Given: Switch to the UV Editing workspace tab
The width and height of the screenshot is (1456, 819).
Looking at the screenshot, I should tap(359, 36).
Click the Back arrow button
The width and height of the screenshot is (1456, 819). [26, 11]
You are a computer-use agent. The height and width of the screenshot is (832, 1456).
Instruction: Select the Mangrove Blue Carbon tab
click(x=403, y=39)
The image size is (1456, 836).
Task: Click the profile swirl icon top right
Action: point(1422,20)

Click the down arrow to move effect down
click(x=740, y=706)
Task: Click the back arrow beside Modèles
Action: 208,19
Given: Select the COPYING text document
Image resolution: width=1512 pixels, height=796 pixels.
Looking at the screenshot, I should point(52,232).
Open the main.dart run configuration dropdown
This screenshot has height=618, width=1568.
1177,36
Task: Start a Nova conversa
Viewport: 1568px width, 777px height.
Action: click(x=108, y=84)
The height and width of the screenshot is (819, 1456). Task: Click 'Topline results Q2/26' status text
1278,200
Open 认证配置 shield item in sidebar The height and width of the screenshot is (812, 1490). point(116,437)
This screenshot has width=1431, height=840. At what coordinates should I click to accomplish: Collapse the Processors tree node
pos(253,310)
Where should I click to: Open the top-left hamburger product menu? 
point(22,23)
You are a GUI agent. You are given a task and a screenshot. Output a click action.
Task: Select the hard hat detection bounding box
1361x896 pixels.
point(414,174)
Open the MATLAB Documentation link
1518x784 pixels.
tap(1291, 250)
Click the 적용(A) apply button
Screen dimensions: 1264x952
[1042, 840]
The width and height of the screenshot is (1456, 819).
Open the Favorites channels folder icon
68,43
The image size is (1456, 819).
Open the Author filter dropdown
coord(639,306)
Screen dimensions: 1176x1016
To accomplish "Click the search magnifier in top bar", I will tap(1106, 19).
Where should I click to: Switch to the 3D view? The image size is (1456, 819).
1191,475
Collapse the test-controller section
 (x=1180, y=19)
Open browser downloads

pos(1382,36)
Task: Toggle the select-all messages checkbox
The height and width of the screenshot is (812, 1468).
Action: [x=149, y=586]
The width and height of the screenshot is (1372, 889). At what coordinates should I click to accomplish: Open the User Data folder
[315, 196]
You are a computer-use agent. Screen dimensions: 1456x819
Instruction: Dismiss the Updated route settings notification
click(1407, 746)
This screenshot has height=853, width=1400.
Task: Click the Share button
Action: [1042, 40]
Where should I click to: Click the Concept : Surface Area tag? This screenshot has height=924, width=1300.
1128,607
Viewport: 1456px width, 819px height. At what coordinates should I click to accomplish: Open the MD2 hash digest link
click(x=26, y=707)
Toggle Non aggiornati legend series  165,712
* * * * * * *
-- Aim of the exercise --
The whole set of records needs to be written out exactly.

-- Response to this exercise --
Given: Switch to the UV Editing workspace tab
The width and height of the screenshot is (1456, 819).
Looking at the screenshot, I should tap(359, 36).
Click the Back arrow button
The width and height of the screenshot is (1456, 819). [26, 11]
You are a computer-use agent. The height and width of the screenshot is (832, 1456).
Instruction: Select the Mangrove Blue Carbon tab
click(x=403, y=39)
The image size is (1456, 836).
Task: Click the profile swirl icon top right
Action: point(1422,20)

Click the down arrow to move effect down
click(x=740, y=706)
Task: Click the back arrow beside Modèles
Action: 208,19
Given: Select the COPYING text document
Image resolution: width=1512 pixels, height=796 pixels.
Looking at the screenshot, I should point(52,232).
Open the main.dart run configuration dropdown
This screenshot has height=618, width=1568.
1177,36
Task: Start a Nova conversa
Viewport: 1568px width, 777px height.
Action: click(x=108, y=84)
The height and width of the screenshot is (819, 1456). Task: Click 'Topline results Q2/26' status text
1278,200
Open 认证配置 shield item in sidebar The height and width of the screenshot is (812, 1490). point(116,437)
This screenshot has width=1431, height=840. At what coordinates should I click to accomplish: Collapse the Processors tree node
pos(253,310)
Where should I click to: Open the top-left hamburger product menu? 
point(22,23)
You are a GUI agent. You are given a task and a screenshot. Output a click action.
Task: Select the hard hat detection bounding box
1361x896 pixels.
point(414,174)
Open the MATLAB Documentation link
1518x784 pixels.
tap(1291, 250)
Click the 적용(A) apply button
Screen dimensions: 1264x952
[1042, 840]
The width and height of the screenshot is (1456, 819).
Open the Favorites channels folder icon
68,43
The image size is (1456, 819).
Open the Author filter dropdown
coord(639,306)
Screen dimensions: 1176x1016
To accomplish "Click the search magnifier in top bar", I will tap(1106, 19).
Where should I click to: Switch to the 3D view? The image size is (1456, 819).
1191,475
Collapse the test-controller section
 (x=1180, y=19)
Open browser downloads

pos(1382,36)
Task: Toggle the select-all messages checkbox
The height and width of the screenshot is (812, 1468).
Action: [x=149, y=586]
The width and height of the screenshot is (1372, 889). At what coordinates should I click to accomplish: Open the User Data folder
[315, 196]
You are a computer-use agent. Screen dimensions: 1456x819
Instruction: Dismiss the Updated route settings notification
click(1407, 746)
This screenshot has height=853, width=1400.
Task: Click the Share button
Action: [1042, 40]
Where should I click to: Click the Concept : Surface Area tag? This screenshot has height=924, width=1300.
1128,607
Viewport: 1456px width, 819px height. At what coordinates should I click to accomplish: Open the MD2 hash digest link
click(x=26, y=707)
Toggle Non aggiornati legend series  165,712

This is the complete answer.